On 11/28/06, David H. DeWolf <[EMAIL PROTECTED]> wrote:
...
Perhaps I'm looking at this too selfishly, but I'm thinking that if
nothing else the teams can help each other with the infrastructure and
burden of being a TLP.  For example:

- Moderating Mail Lists
- Board Reports
- Managing Jira
- Community Oversight
- etc. . .

and the burden of all of these grows with the size of the community.
true, it's not a linear curve, but i think the benefits of shared
interest in a codebase are superior to those of size.

It seems to me like those types of tasks can take a lot of development
time away from a small team. I've heard of PMC Chairs that are consumed
by all of this overhead and stop committing code.  I don't ever want to
get to that point and it seems possible considering the fact that there
are only 3 of us - 2 that currently commit code.

this is especially prone to happen when the scope of the PMC is too
big.  too much to oversee and keep track of.

That said, I do think there's much more potential for commit overlap
than you give credit. Simply having access to the repo of a sister
project might spawn some interest.  I know that I'd be apt to dive into
FileUpload or WebParts if I had commit access.  I've used both before
but haven't contributed because the burden was too much for the benefit.

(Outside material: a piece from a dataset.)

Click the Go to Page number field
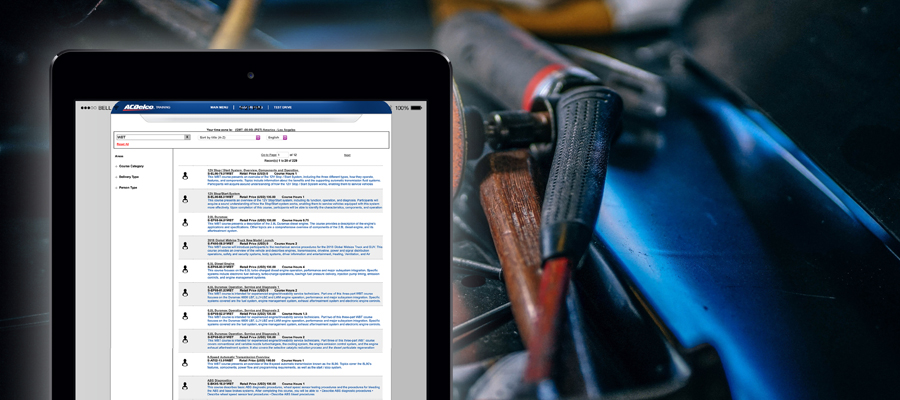900x400 pixels. tap(280, 155)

it might, but i'd advise against counting on cvs access alone to spur
involvment.

At the same time, while I'm sure Dimensions or Scopes are great, I just
don't have the need for them right now.  And because of that, I'd be
less apt to contribute.

true, but those interested in dimensions or scopes (i'm assuming
they're Tiles-dependent here) are much more apt to contribute to
Tiles.  and those who already know Tiles should be much more capable
of jumping in on dimensions or scopes (being closely related projects)
than they are on FileUpload.  consider email: it should be easier and
quicker for a Tiles committer to follow email about a closely
related/dependent project than it is to follow emails about unrelated
ones like FileUpload.  lack of focus will cost all the developers
time, not just the PMC chair.

In other words, I don't think it's "dependency" that makes people
contribute, I think it's weighing the benefit against the burden.  If we
lower the burden for key people, they may come to play.

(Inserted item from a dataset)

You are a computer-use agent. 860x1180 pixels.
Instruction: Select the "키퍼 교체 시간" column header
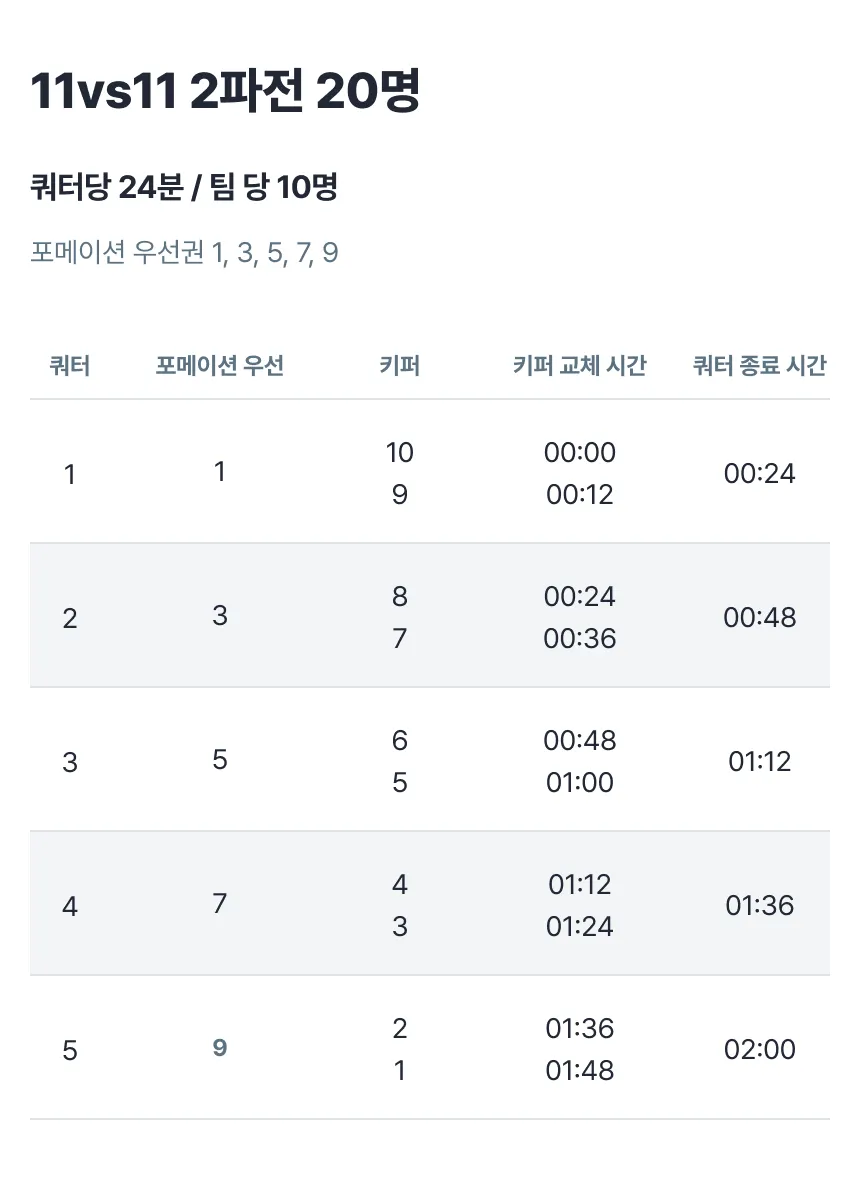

in both cases (Dimensions/Scopes vs FileUpload/WebParts) you are
talking about lowering the burden equally from an infrastructure point
of view, so that's a moot point.  and the conceptual burden of
contributing to a dependent project (Dimensions/Scopes) is already
lower than that of an unrelated project (FileUpload).

so, it's only the benefit side that is really in question here.  as to
that, investment in a project dependent on Tiles leads to investment
in Tiles much more often than investment in FileUpload would.  yes, in
the other direction (starting with investment in Tiles, like you, and
looking at Dimensions/Scopes), the benefit is highly personal and thus
essentially arbitrary, but it still seems more likely (due to the
lower conceptual burden).

take the umbrella metaphor itself:  umbrellas are much easier than
tarpaulins to manage because they have a specific, central pole to
which all the rest is firmly connected.  likewise, putting Tiles,
FileUpload, etc together in one project may have some benefits but is
going to be hard to manage effectively and move forward together
(Jakarta Commons and Jakarta itself are examples of this).